Dessa forma não posso furtar-me de citar algumas frases, que fazem jus a sua personalidade.
 
“Adoro experiências novas e quebrar ideias pré-concebidas.” p. 27
 
“Afeto é via de mão dupla, cuja largura ou estreiteza quem constrói são engenheiros de ambos os lados do caminho.” p. 89
 
Quem espera proeza e relatos épicos de um grande herói grego pode se frustrar. Até porque a autobiografia não é de nenhum fundador de cidade alguma ou combatente em guerras faraônicas. Mas é de um menino pobre que virou doutor. Não desmerece esse fato, enaltece à vista dos mais cuidadosos.

┄┄┄┄┄┄

* QUESTÕES
1. No trecho sobre a autobiografia, de quem é a história contada no livro?
2. Reescreva de forma mais curta o parágrafo do trecho sobre a autobiografia que começa com "Quem espera proeza", mantendo os fatos principais.
3. Dê sequência ao trecho sobre a autobiografia a partir da última frase.
As linhas a seguir foram tiradas de outra fonte.

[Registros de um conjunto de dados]
┄┄┄┄┄┄

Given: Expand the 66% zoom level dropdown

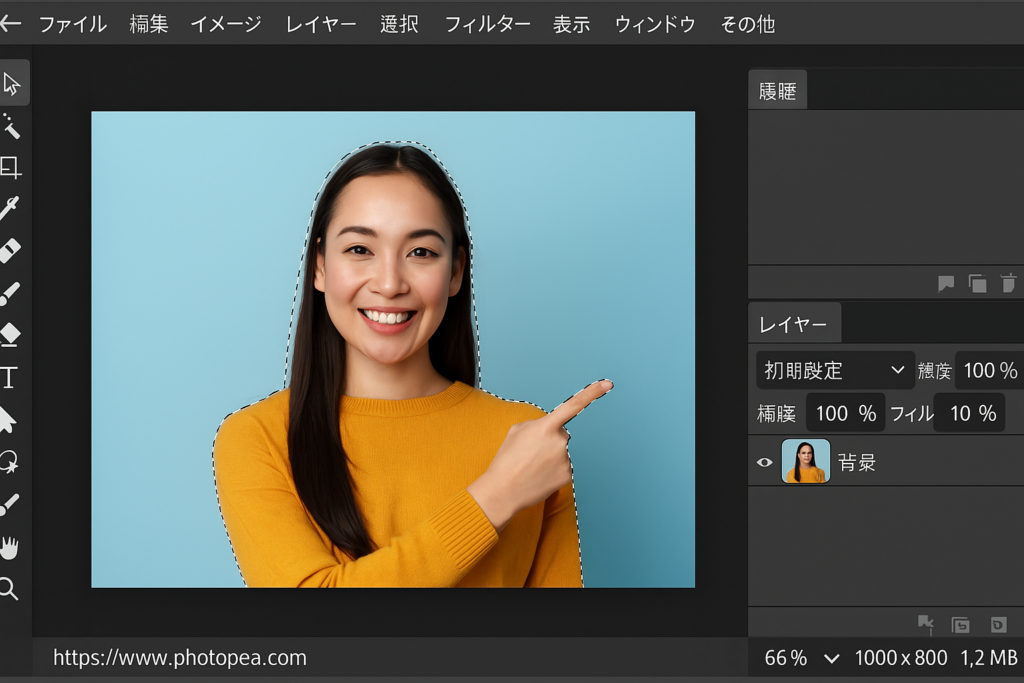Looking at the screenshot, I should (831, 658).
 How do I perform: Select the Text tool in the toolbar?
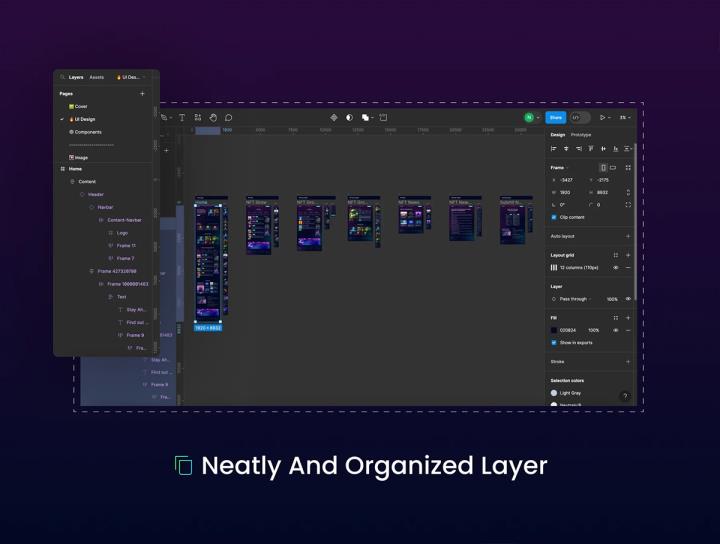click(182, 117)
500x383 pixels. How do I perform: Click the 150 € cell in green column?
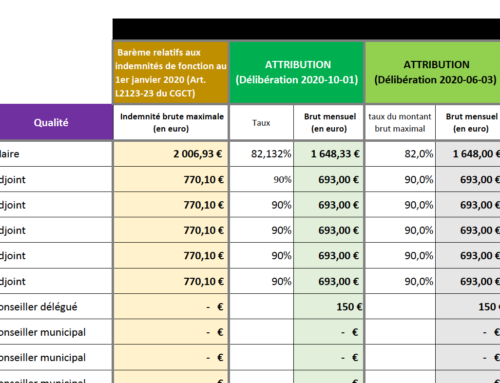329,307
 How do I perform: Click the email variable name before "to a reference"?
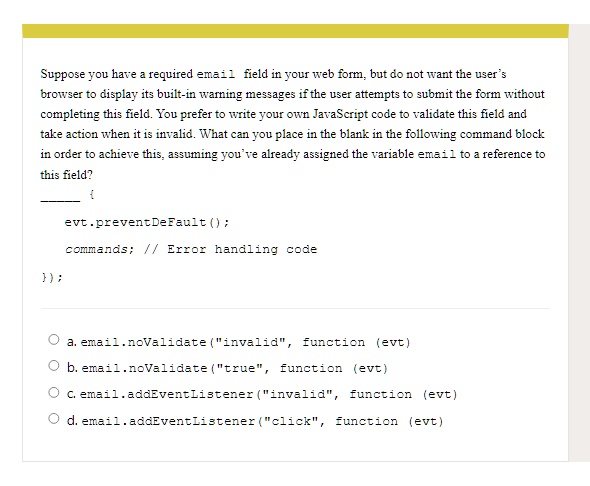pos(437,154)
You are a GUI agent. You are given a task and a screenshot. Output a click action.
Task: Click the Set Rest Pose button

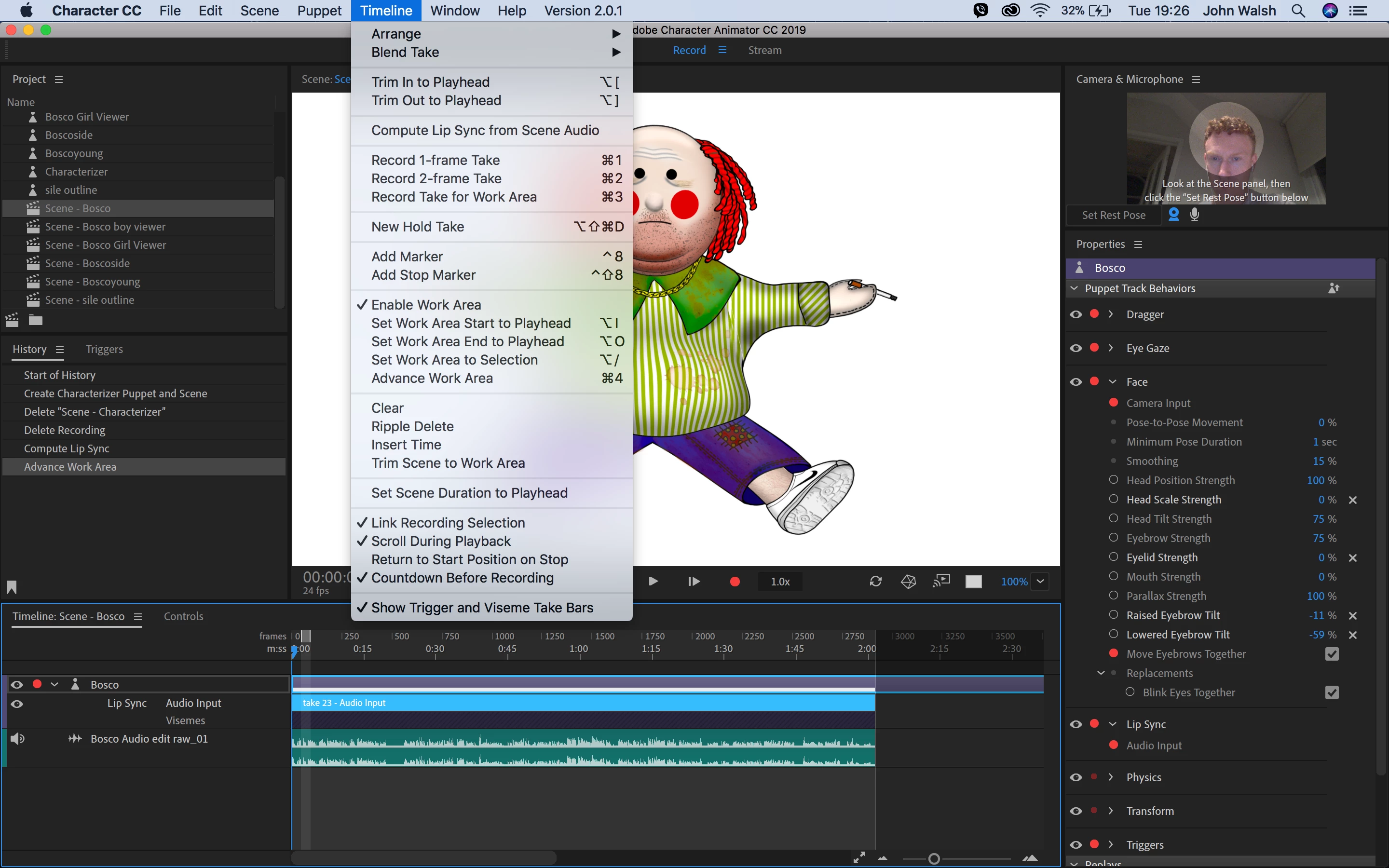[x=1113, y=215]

┄┄┄┄┄┄

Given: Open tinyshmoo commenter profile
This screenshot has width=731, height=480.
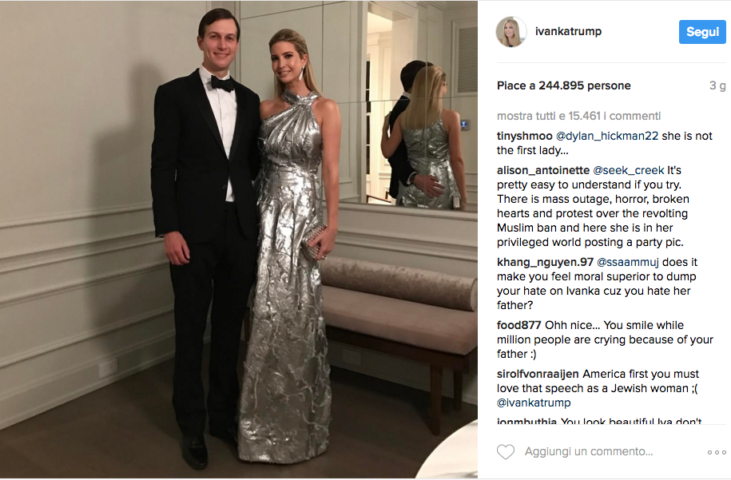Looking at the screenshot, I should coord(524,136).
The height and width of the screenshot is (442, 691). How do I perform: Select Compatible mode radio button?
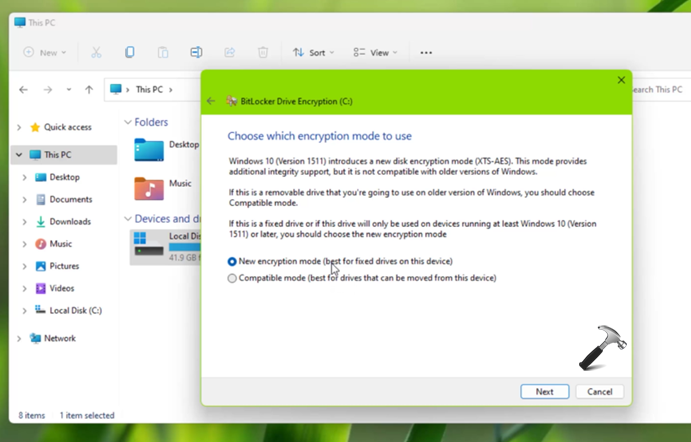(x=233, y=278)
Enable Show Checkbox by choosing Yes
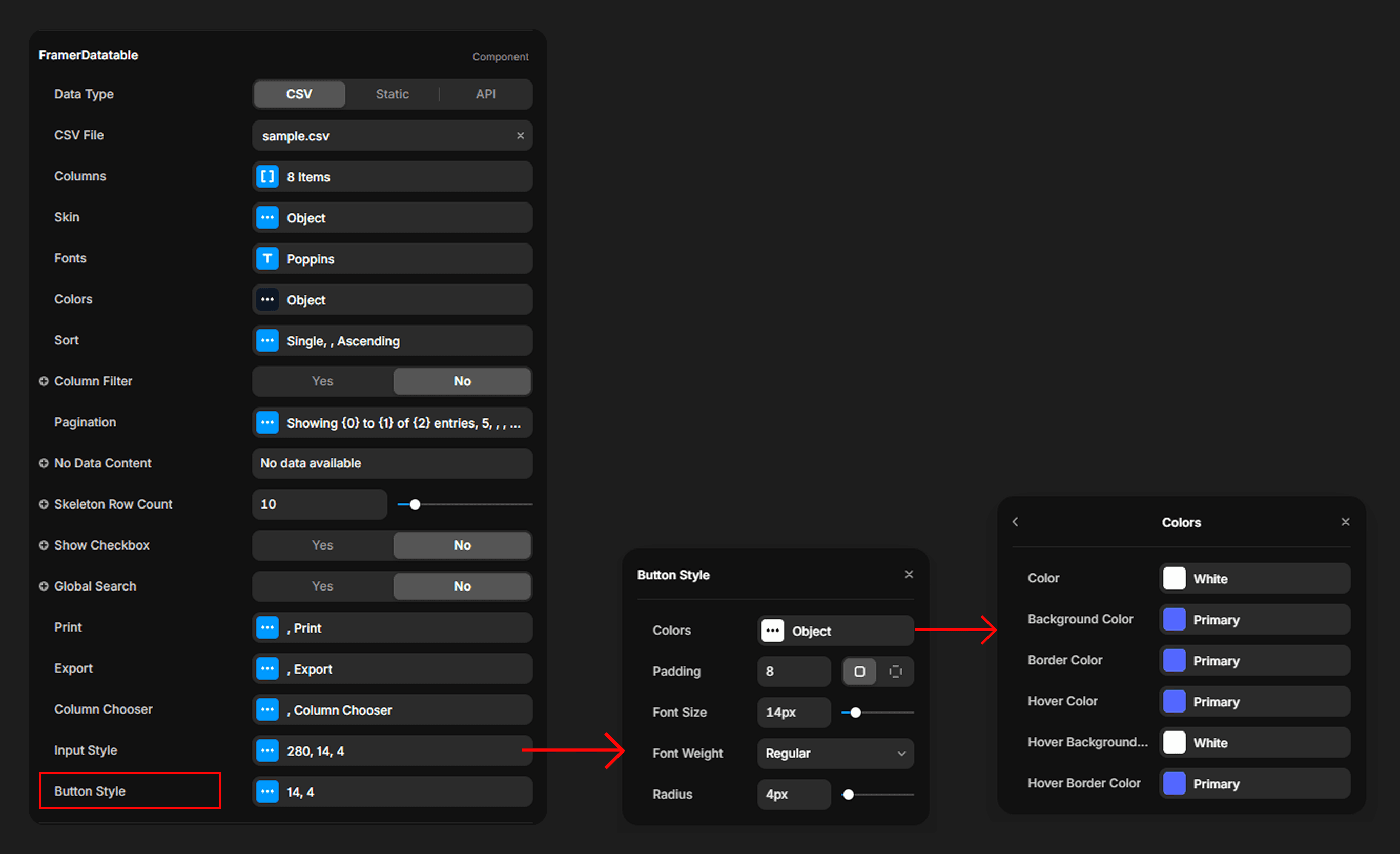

┄┄┄┄┄┄

* RESPOSTAS ESPERADAS
1. De um menino pobre que virou doutor.

2. Quem procura façanhas de um grande herói grego pode se decepcionar. A autobiografia não é de um fundador de cidade nem de um guerreiro, e sim de um menino pobre que virou doutor. Para os leitores mais atentos, esse fato valoriza o livro.

3.
Um relato intenso e talvez angustiante, pois ao leitor é aberta a tela da vida de uma criança em volta com a sua diferença. Diferença essa alardeada por todos que conviviam com ela. Mas também uma narrativa serena e humorada de quem sabe que o que a vida lhe legou não foram misérias, mas degraus para o autoconhecimento. Ciente dos verdadeiros inimigos, não esmoreceu:
 
 “Os verdadeiros inimigos sempre foram o preconceito e a condição social desfavorável.” p. 18
 
“Quem possui alguma deficiência necessita de serviço redobrado porque o mundo não é pensado para nós” p. 80
 
Não pretende ser um alerta, apesar de podermos inferir na história do menino albino que venceu a sociedade: Não estamos preparados para as diferenças. Nunca estivemos. Talvez porque é mais fácil esconder do que relacionar. E quando as diferenças nos fazem rever posições, então buscamos, apesar de aturdido e alarmado, remediar.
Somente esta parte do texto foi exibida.